— OBJECTIF 1 —
Dans le texte à lire, qui prend en charge les coûts de fonctionnement de la climatisation et du ballon d'eau chaude du magasin ?
— OBJECTIF 2 —
Énumérez toutes les constatations que l'huissier de justice a faites ou relevées selon le texte à lire, à raison d'une par ligne.

===== TEXTE À LIRE =====

Attendu que l'huissier de justice a constaté que des canalisations du réseau collectif de chauffage de l'immeuble avaient été coupées et bouchées et il a relevé que le lot n° [...] correspondant au magasin « Picard », qui n'est équipé d'aucun radiateur, n'était pas raccordé au chauffage central de l'immeuble (procès-verbal p.14) ; que l'huissier de justice a constaté que le magasin était, y compris pour ses parties privées, équipé de manière autonome d'une climatisation électrique réversible ainsi que d'un ballon électrique de production d'eau chaude dont les coûts de fonctionnement sont pris en charge par la SCI au titre de sa consommation autonome d'électricité.

===== DONNÉES FOURNIES =====

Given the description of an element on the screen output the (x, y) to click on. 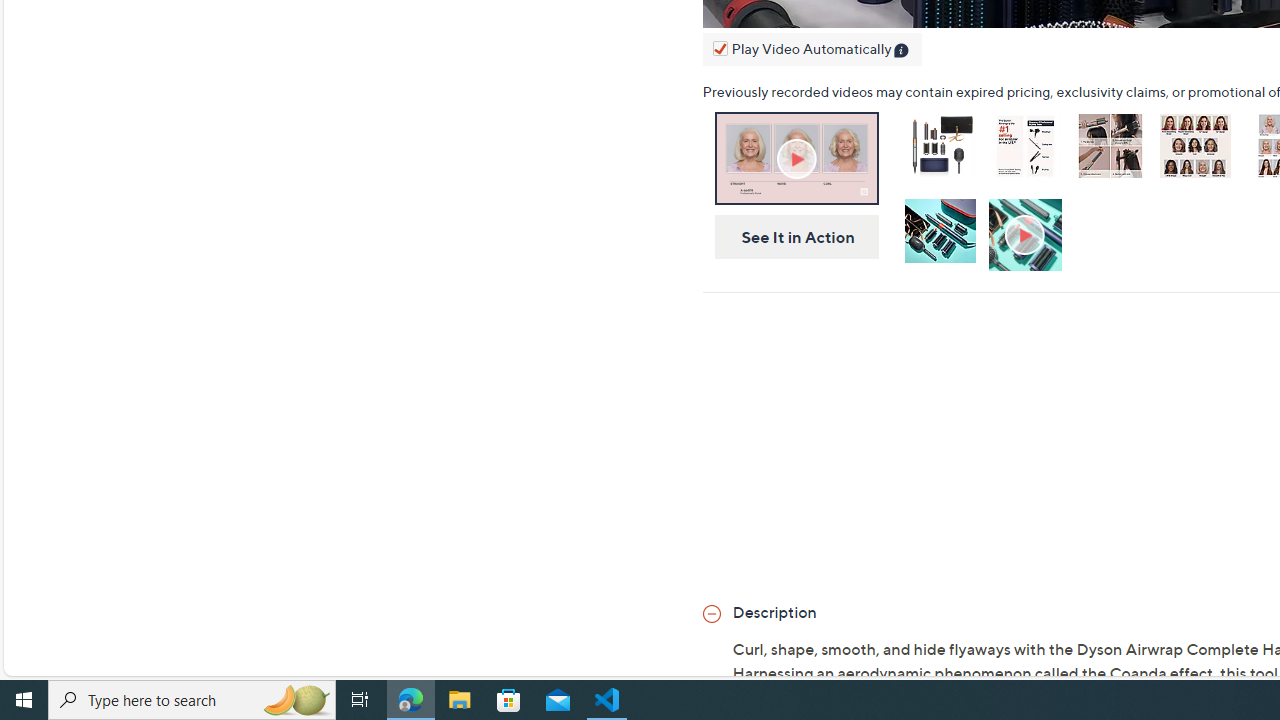
See It in Action (790, 237)
On-Air Presentation (795, 158)
Dyson Airwrap Complete with Paddle Brush and Travel Pouch (939, 145)
How to Use (1027, 236)
Class: infoIcon (902, 52)
Dyson Airwrap Complete with Paddle Brush and Travel Pouch (939, 149)
Given the description of an element on the screen output the (x, y) to click on. 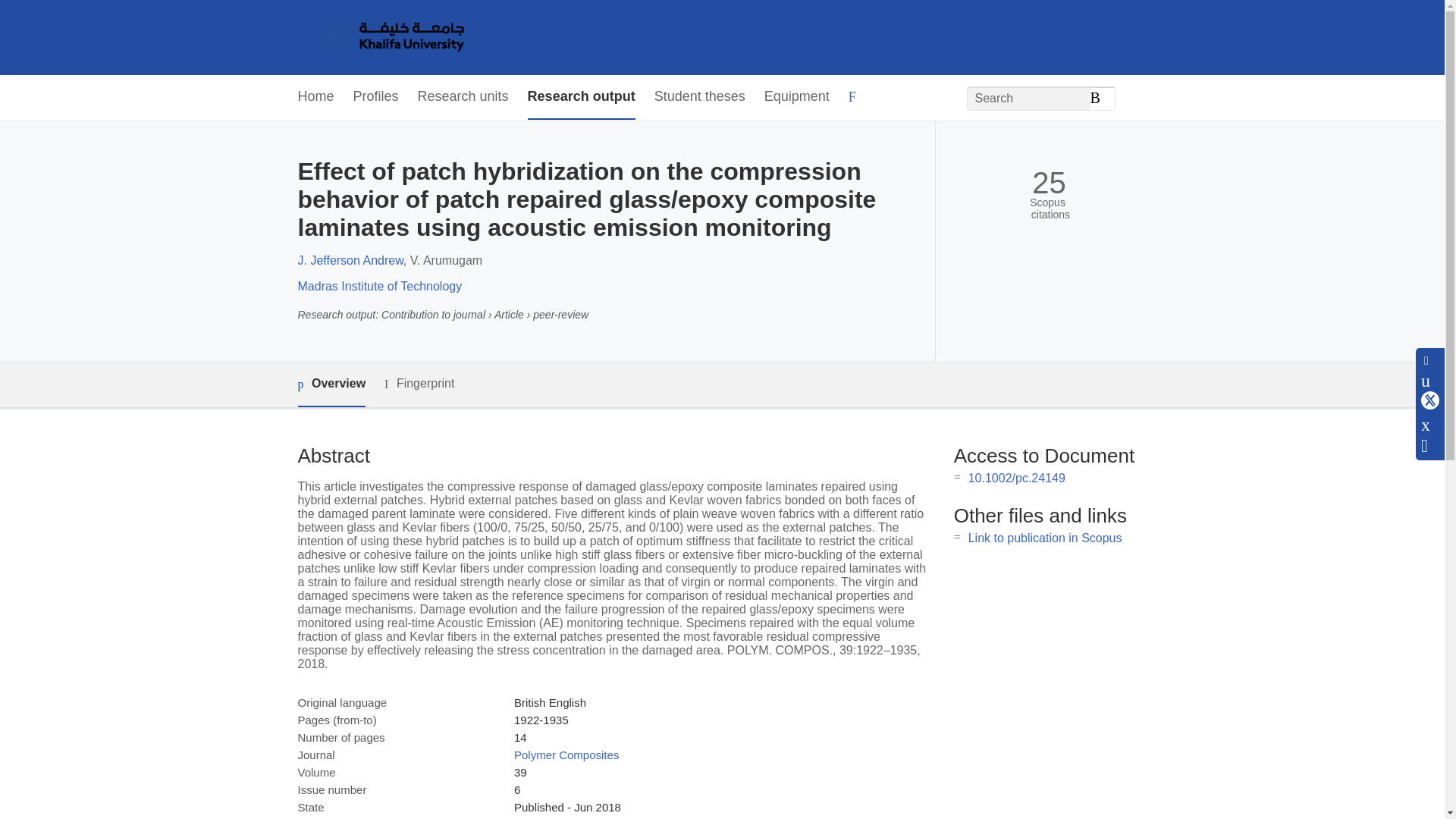
Profiles (375, 97)
Research output (580, 97)
Student theses (699, 97)
Madras Institute of Technology (379, 286)
Polymer Composites (565, 754)
Research units (462, 97)
Khalifa University Home (391, 37)
Link to publication in Scopus (1045, 537)
Equipment (796, 97)
Fingerprint (419, 383)
Overview (331, 384)
J. Jefferson Andrew (350, 259)
Home (315, 97)
Given the description of an element on the screen output the (x, y) to click on. 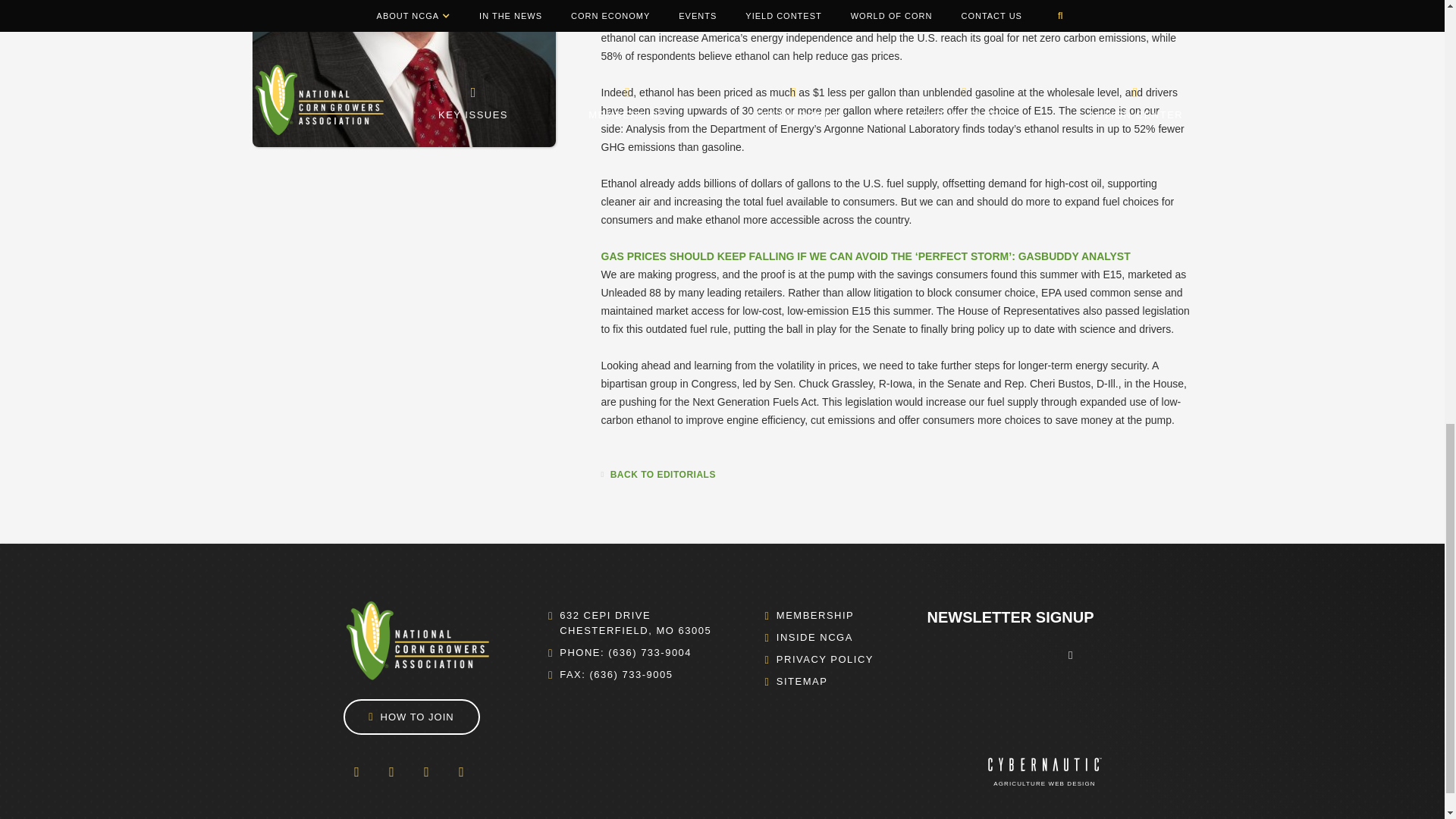
Twitter (390, 771)
Flickr (425, 771)
Facebook (355, 771)
Soundcloud (460, 771)
Given the description of an element on the screen output the (x, y) to click on. 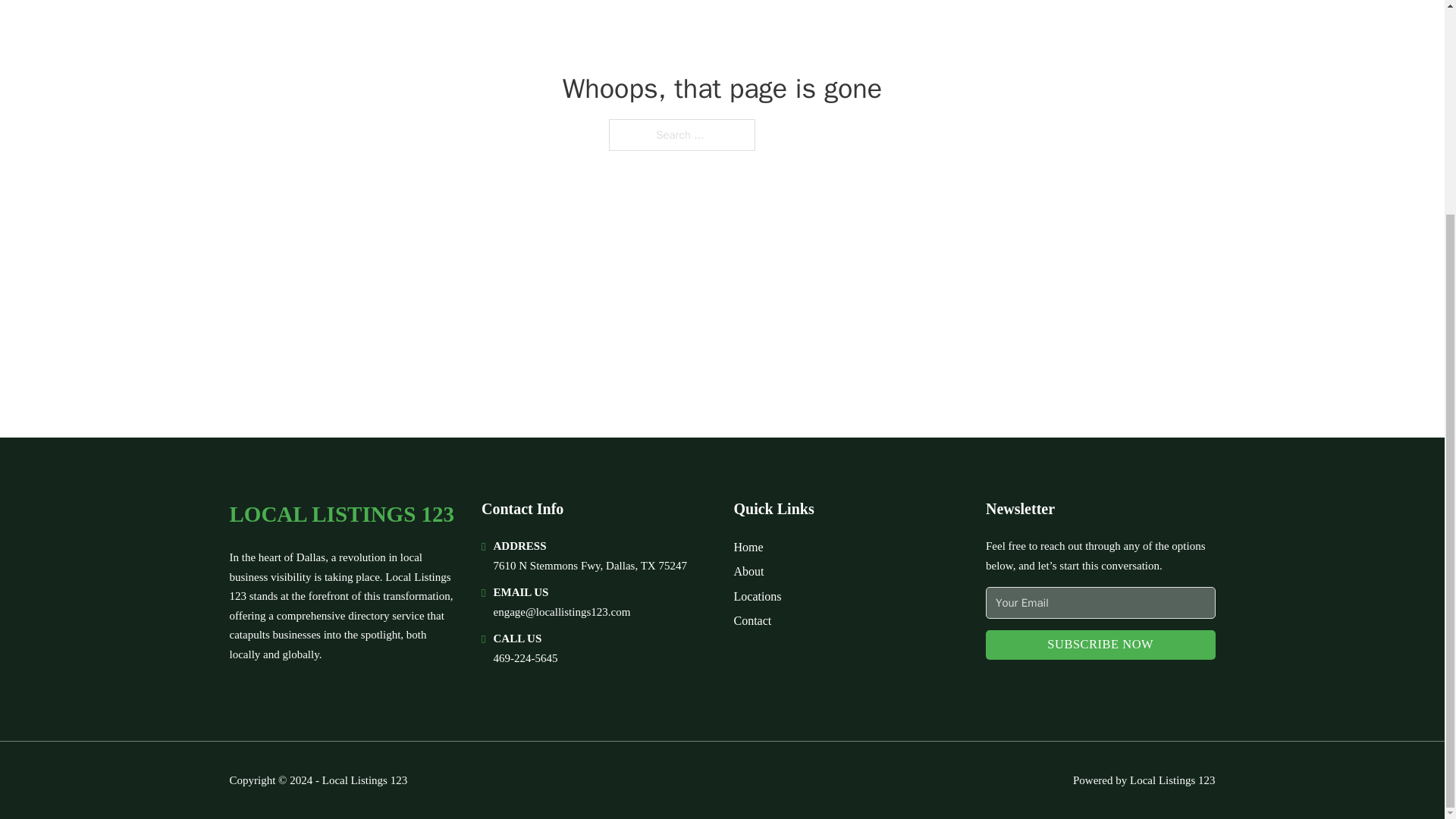
469-224-5645 (525, 657)
Home (747, 547)
About (748, 571)
Contact (752, 620)
Locations (757, 596)
LOCAL LISTINGS 123 (341, 514)
SUBSCRIBE NOW (1100, 644)
Given the description of an element on the screen output the (x, y) to click on. 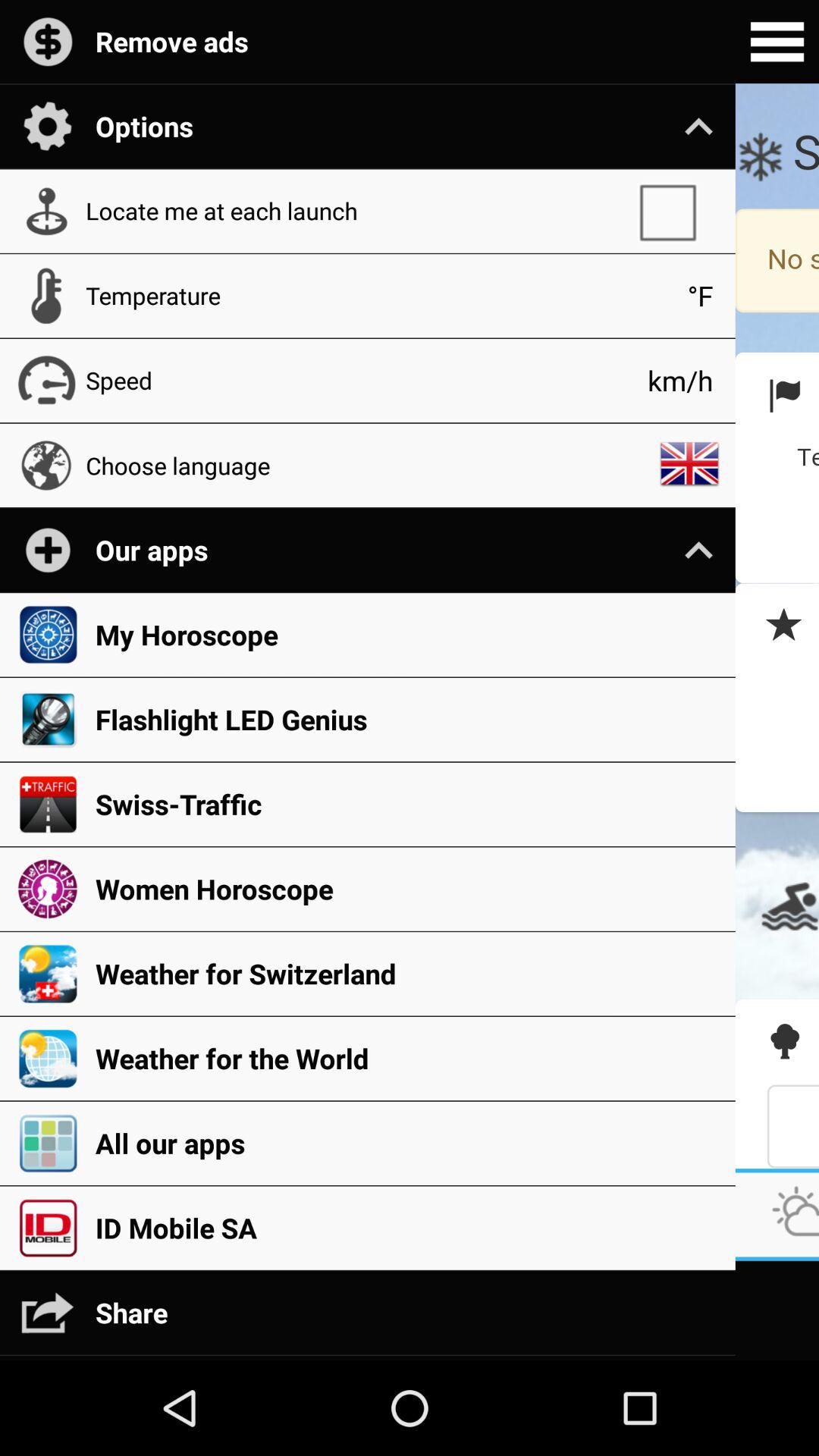
will reveal the weather alert (777, 625)
Given the description of an element on the screen output the (x, y) to click on. 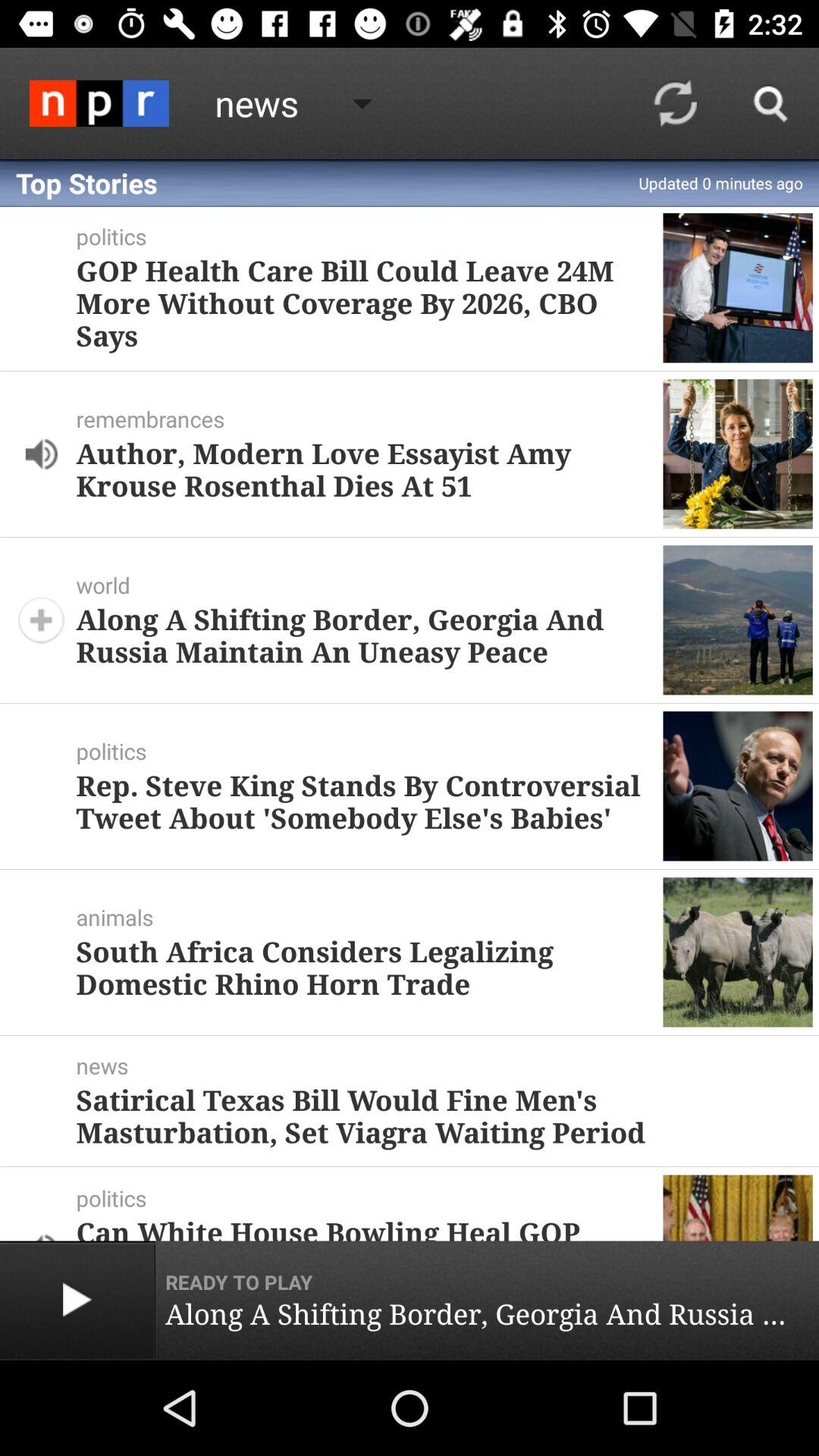
press item above updated 0 minutes (771, 103)
Given the description of an element on the screen output the (x, y) to click on. 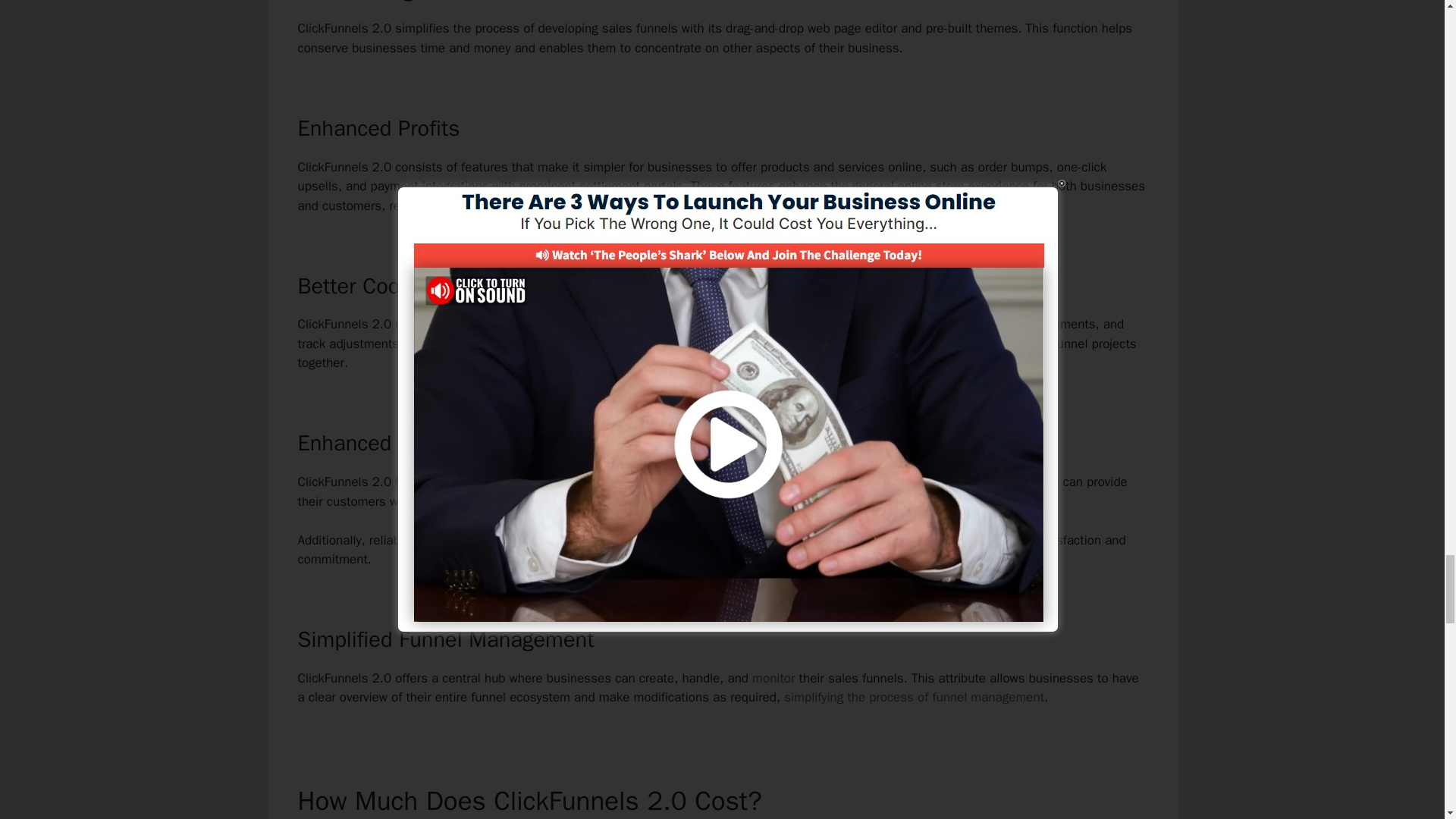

=====

— SOLUTION 1 —
La SCI, au titre de sa consommation autonome d'électricité.

— SOLUTION 2 —
Des canalisations du réseau collectif de chauffage de l'immeuble avaient été coupées et bouchées.
Le lot correspondant au magasin « Picard », qui n'a aucun radiateur, n'était pas raccordé au chauffage central de l'immeuble.
Le magasin, y compris ses parties privées, était équipé de manière autonome d'une climatisation électrique réversible et d'un ballon électrique de production d'eau chaude.